### DATASET EXTRACT:
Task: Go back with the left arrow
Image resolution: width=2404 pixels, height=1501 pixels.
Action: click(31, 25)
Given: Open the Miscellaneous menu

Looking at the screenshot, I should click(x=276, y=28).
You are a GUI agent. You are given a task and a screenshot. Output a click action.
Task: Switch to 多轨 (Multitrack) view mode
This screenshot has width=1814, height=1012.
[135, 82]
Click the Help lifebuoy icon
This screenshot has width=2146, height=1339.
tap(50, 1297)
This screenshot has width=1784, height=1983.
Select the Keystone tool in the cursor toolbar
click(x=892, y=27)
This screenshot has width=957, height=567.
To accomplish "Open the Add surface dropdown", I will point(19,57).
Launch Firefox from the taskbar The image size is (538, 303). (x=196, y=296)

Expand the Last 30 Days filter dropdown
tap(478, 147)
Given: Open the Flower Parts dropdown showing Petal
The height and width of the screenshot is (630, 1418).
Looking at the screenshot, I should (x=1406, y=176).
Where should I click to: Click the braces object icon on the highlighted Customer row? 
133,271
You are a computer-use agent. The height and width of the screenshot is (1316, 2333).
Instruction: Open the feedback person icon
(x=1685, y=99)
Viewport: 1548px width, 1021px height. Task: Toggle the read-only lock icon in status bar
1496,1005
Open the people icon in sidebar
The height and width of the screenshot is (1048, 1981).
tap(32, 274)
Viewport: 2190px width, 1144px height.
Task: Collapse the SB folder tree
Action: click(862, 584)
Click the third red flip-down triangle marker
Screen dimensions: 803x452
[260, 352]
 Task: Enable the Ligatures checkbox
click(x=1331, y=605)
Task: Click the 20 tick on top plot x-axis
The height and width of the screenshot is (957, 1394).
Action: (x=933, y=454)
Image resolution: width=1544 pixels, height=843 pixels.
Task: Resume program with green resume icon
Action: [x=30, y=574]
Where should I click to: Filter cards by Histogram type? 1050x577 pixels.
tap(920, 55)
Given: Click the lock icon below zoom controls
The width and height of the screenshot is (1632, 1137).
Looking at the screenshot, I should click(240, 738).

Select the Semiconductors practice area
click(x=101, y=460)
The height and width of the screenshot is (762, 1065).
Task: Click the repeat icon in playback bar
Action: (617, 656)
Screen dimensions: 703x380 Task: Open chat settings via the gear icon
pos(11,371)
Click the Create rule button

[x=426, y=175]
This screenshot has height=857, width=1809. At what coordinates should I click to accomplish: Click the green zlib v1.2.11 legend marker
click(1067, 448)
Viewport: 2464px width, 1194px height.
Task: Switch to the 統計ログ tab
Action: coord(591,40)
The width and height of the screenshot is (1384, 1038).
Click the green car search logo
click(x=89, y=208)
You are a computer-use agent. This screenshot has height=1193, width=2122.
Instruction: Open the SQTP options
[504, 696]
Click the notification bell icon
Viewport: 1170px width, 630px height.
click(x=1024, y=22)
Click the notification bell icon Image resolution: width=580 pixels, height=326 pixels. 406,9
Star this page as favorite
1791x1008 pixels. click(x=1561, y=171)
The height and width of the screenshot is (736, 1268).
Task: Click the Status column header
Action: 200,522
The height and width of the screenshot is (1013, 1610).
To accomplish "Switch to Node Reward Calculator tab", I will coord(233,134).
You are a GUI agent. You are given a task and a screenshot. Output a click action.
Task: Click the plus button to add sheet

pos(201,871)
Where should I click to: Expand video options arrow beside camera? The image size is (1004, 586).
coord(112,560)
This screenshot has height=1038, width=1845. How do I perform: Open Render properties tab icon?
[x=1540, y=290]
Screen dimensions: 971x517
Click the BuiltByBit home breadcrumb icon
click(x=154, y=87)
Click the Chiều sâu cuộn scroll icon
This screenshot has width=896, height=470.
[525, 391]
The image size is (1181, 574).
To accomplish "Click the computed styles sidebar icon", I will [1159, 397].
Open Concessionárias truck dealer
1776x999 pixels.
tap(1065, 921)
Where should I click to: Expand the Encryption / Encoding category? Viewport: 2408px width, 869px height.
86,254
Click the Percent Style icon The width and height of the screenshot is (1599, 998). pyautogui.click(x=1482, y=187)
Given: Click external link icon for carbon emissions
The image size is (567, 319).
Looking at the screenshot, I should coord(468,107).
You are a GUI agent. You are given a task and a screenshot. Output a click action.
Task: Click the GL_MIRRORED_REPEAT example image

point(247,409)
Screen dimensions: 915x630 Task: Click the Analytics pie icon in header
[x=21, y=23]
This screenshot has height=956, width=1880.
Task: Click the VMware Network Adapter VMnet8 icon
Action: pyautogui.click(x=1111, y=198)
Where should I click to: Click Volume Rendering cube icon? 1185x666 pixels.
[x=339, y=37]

### TASK GOAL:
List each line of the entries that holds the string "computer".

### ANSWER FOR THE TASK:
You are a computer-use agent. The height and width of the screenshot is (1316, 2333).
You are a computer-use agent. This screenshot has height=1193, width=2122.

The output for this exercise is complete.